Toronto-based management consulting, design and branding agency Jackman has launched a new venture capital division called Catapult Capital Partners.
It will provide funding to high-potential, early stage companies that possess the potential to “transform” or create categories, complemented by strategy, brand development and creative consulting services. The goal, the company said, is to help those companies come out “faster, stronger and more fully formed.”
Jackman’s traditional focus has been on helping mid- to large-sized companies renew and reinvent themselves ((its clients have included Canadian Tire, Indigo, Maple Leaf Foods, and the U.S. chain Walgreens), but it was not participating in what founder and CEO Joe Jackman (right in main picture) called the “disruption” that is a hallmark of modern start-ups.
These new businesses have quickly grown their customer bases using tools like social media and platforms like Shopify, said Jackman, a 2020 inductee into Canada’s Marketing Hal of Legends.
“All of that was starting to happen while we were working on legacy businesses, many of which were very large scale and had run out of growth and, more concerning, relevance.
“Our clients are not small companies starting new business and aiming to disrupt categories. They are the old guard by definition, and we felt we weren’t getting the opportunity to gain deeper insight into not only what’s possible, but why consumers were starting to really migrate towards these new brands and businesses, [which are] often unproven and untested.
“We thought we’d better get into the swim of that.”
Catapult’s day-to-day operations will be overseen by managing director Niraj Hansoti, who said the goal is to help companies in situations where the “need for cash is high, room for error is low, and speed and precision are of the essence.”
“It’s not just about a marketing campaign or brand ID, it’s understanding which customers they’re for, how we’re going to win with them, and how do we live as a brand and make that come to life across all channels,” he said. “That creates a much stronger growth platform than creating a brand that looks great, but doesn’t really tug at the heartstrings of consumers.”
Jackman will forego fees associated with providing brand work for the companies and turn them into an equity stake. In some cases it will put in cash to increase its equity stake and provide companies with much-needed working capital. “We will consider raising a fund in the future, but at the moment we’re able to make a number of investments per year [currently three to four] and we’ll start to grow that as we go,” said Jackman.
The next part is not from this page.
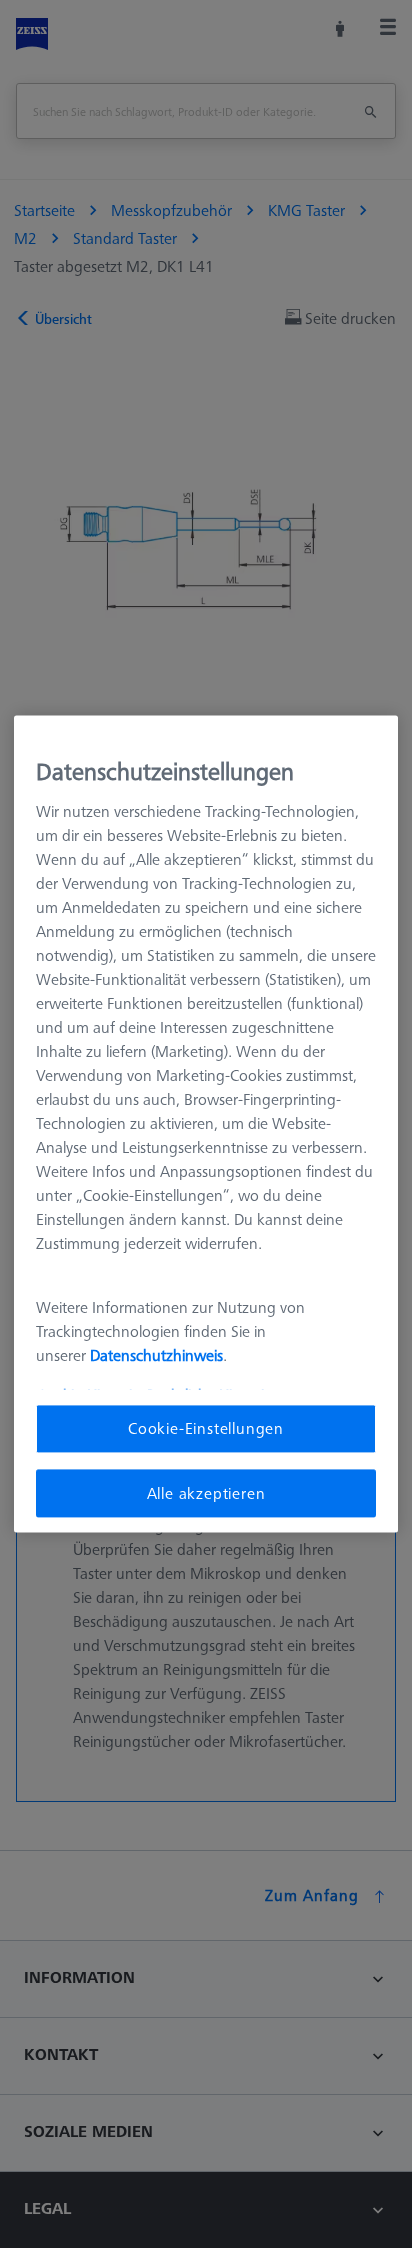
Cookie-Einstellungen (206, 1429)
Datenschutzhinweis (156, 1355)
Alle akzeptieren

The company has a primary focus on the food and beverage, services and lifestyle sectors, where it has what Hansoti described as “deep experience.” Current investments include Flow Water, the snack brand Neal Brothers, and snack food brand SimplyProtein.
“We’re also looking for the right fit with the company,” said Hansoti. “We don’t typically invest in companies where they’ve got [only] an idea. We look to work with a company that has some traction… has been in market, has tested with consumers, consumers are willing to pay for the product, and there’s some predictability around how they acquire customers.”
It also places an emphasis on the entrepreneurs themselves, said Hansoti, seeking leaders who are receptive to Jackman’s suggestions regarding brand strategy, and are committed to championing diversity and inclusion, and social impact.
Agencies exchanging creative services for equity stakes in clients is not a new phenomenon. Earlier this year, Arlene Dickinson’s Venture Communications launched a new entity called Venturepark that houses five distinct companies that provide capital, marketing, programming, innovation, commercialization and media amplification for companies in the CPG space.
Winnipeg’s Brandish also launched an independent investment development arm called Brandish Ventures with a $1.5 million fund, while last year Zulu Alpha Kilo also acquired a stake in the natural skincare brand Consonant Skin + Care and acts as its in-house agency.
But Jackman said that its hybrid of management consultancy, with brand strategy and creative is what differentiates Catapult. “We’re as close to the end-to-end partner as you would ever find,” said Jackman. “Now with capital, not just financial but creative and strategic capital, you won’t find anything like us in the marketplace. No one’s put that together with a venture capital competency and chequebook.”